START DATASET CONTENT

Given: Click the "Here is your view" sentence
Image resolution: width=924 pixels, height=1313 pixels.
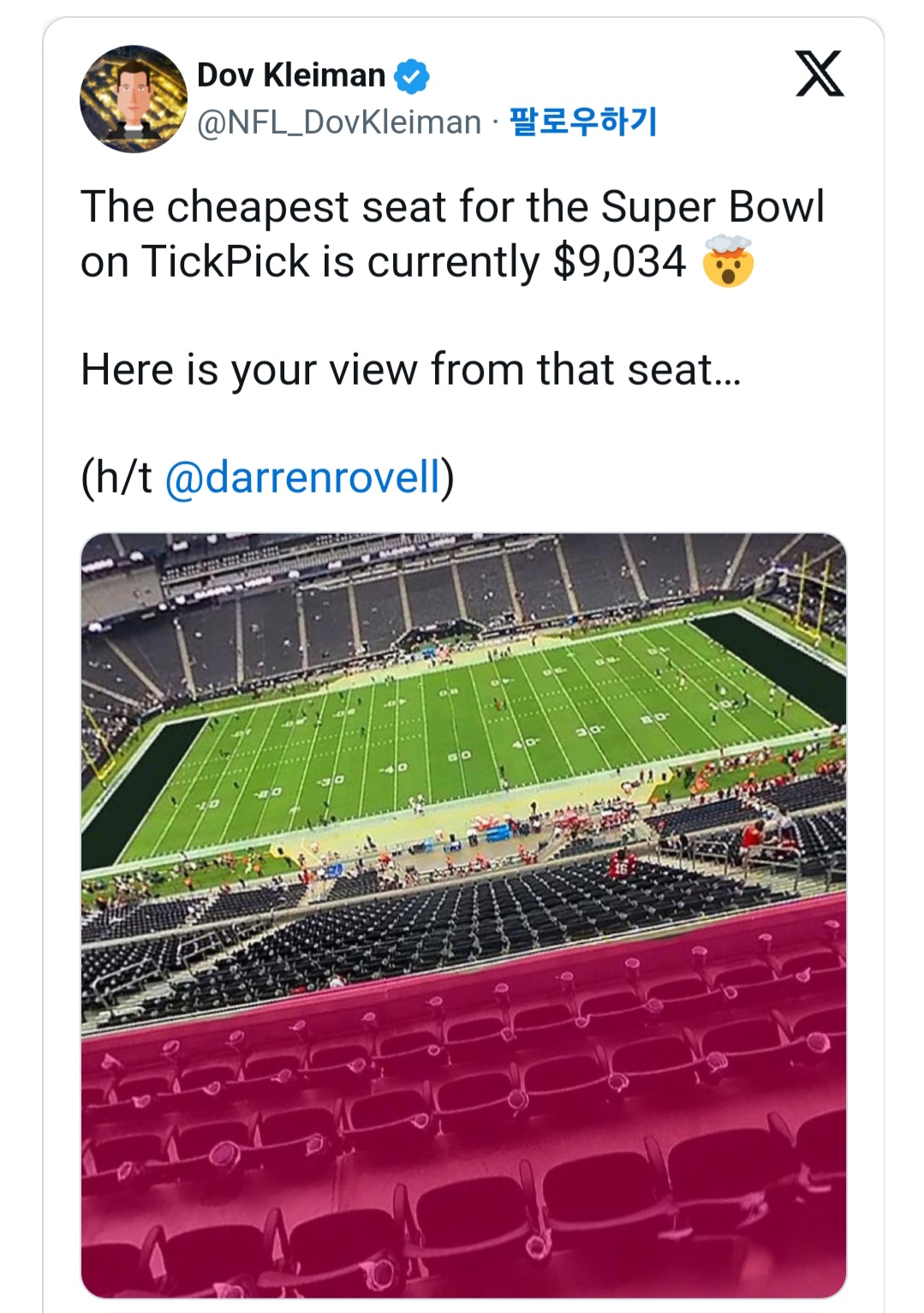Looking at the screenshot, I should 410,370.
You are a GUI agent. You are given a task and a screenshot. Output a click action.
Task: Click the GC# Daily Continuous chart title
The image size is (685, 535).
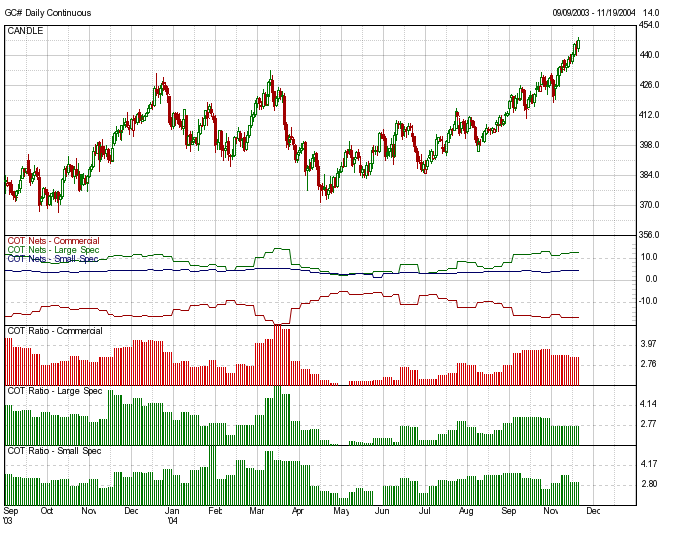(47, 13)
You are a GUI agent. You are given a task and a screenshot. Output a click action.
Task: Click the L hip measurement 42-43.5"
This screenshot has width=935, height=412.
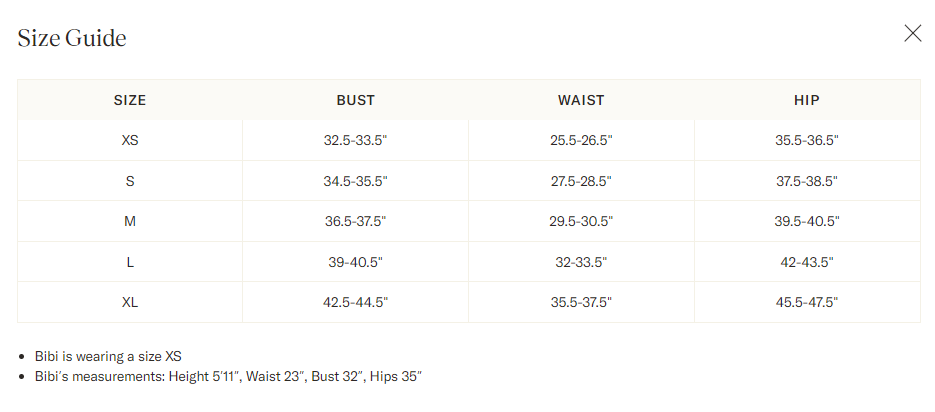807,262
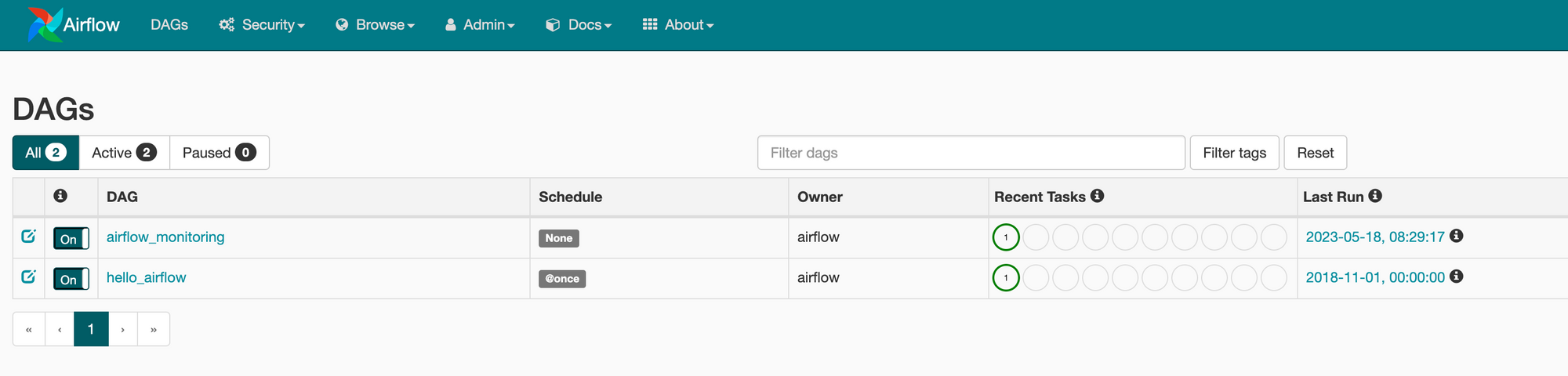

END DATASET CONTENT

[EXERCISE AIM]: Convert every line of the listing above into a numbered list, omitting any blank lines and leaving the pictures out.

[COMPLETED EXERCISE]:
1. Given: Click the "Here is your view" sentence
2. Image resolution: width=924 pixels, height=1313 pixels.
3. Looking at the screenshot, I should 410,370.
4. You are a GUI agent. You are given a task and a screenshot. Output a click action.
5. Task: Click the GC# Daily Continuous chart title
6. The image size is (685, 535).
7. (47, 13)
8. You are a GUI agent. You are given a task and a screenshot. Output a click action.
9. Task: Click the L hip measurement 42-43.5"
10. This screenshot has width=935, height=412.
11. 807,262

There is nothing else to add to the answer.